[Travail à faire]:
(a) D'après le texte sur le populisme, à qui doit-on l'expression « nationalisme d'humeur » ?
(b) Transcrivez fidèlement le passage du texte sur le populisme qui commence par les mots contenant « L’expérience ou la » et se termine par « s’inspirerait de 1968. ».

[Texte source]:
####

Le populisme : un nationalisme d’humeur
Ces crises bouleversent notre économie et notre conception du vivre ensemble. Elles mettent en lumière la perte d’un certain nombre d’avantages, acquis par des luttes qui ont marqué tout le XXème siècle : il s’agit de tout un ensemble de droits fondamentaux que personne ne veut perdre et qui détermine le modèle français de nos relations sociales.
L’expérience ou la perspective de ces pertes suscite le repli sur soi, la défense de ses intérêts personnels ou corporatistes. La nostalgie du passé provoque alors la naissance d’un réflexe de défense. Ce fut le cas du mouvement créé par Pierre Poujade dans les années cinquante pour la Défense des Commerçants et Artisans (UDCA). Il donna naissance au populisme de droite dont certains leaders extrémistes d’aujourd’hui sont issus ; tandis que le populisme de gauche s’inspirerait de 1968.
De droite comme de gauche, le populisme est une combinaison de colères. Il se présente comme un « nationalisme d’humeur » selon l’expression de René Rémond et s’inscrit dans l’échiquier politique comme un mouvement de protestation.
De droite comme de gauche, les populismes se retrouvent dans une critique agressive des responsables politiques en place et fédèrent les personnes qui se considèrent comme les victimes d’injustices quelles qu’elles soient. C’est ainsi que l’on peut trouver parmi les adeptes de tels mouvements, des riches qui s’estiment lésés par le fisc et des travailleurs pauvres qui ne peuvent vivre du salaire reçu. On trouve côte à côte ceux qui se plaignent, quel que soit le type de leur plainte.
La vision sociale du populisme est de ce fait très simplifiée. Elle est binaire. Il n’existe qu’un peuple… un peuple indifférencié. Le « peuple de France ». La dominante du populisme est qu’il n’existe pas de groupes sociaux en interaction qui pourraient faire valoir des priorités, des choix différents qu’il conviendrait d’arbitrer en faveur de tel ou tel groupe plus défavorisé. Le populisme surfe sur la souffrance et l’inquiétude de personnes en situation de précarité ou insécurisées pour leur avenir immédiat. A leur égard fusent des promesses dont l’énoncé laisse apparaître un grand dynamisme. Le travail de communication des leaders populistes est intense. Il s’accompagne d’une grande mise en scène qui provoque l’empathie. L’ironie utilisée dans une rhétorique outrancière donne déjà le sentiment de la victoire.

####

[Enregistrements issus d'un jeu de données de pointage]

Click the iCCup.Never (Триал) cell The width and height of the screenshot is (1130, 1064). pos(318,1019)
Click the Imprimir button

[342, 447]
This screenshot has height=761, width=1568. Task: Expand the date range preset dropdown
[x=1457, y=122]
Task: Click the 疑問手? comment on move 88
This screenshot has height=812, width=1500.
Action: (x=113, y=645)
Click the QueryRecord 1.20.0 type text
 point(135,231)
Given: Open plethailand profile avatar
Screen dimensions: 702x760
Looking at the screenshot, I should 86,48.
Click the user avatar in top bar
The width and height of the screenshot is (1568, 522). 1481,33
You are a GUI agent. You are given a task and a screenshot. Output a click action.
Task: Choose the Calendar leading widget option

####

[Problèmes résolus]:
(a) À René Rémond.

(b)
L’expérience ou la perspective de ces pertes suscite le repli sur soi, la défense de ses intérêts personnels ou corporatistes. La nostalgie du passé provoque alors la naissance d’un réflexe de défense. Ce fut le cas du mouvement créé par Pierre Poujade dans les années cinquante pour la Défense des Commerçants et Artisans (UDCA). Il donna naissance au populisme de droite dont certains leaders extrémistes d’aujourd’hui sont issus ; tandis que le populisme de gauche s’inspirerait de 1968.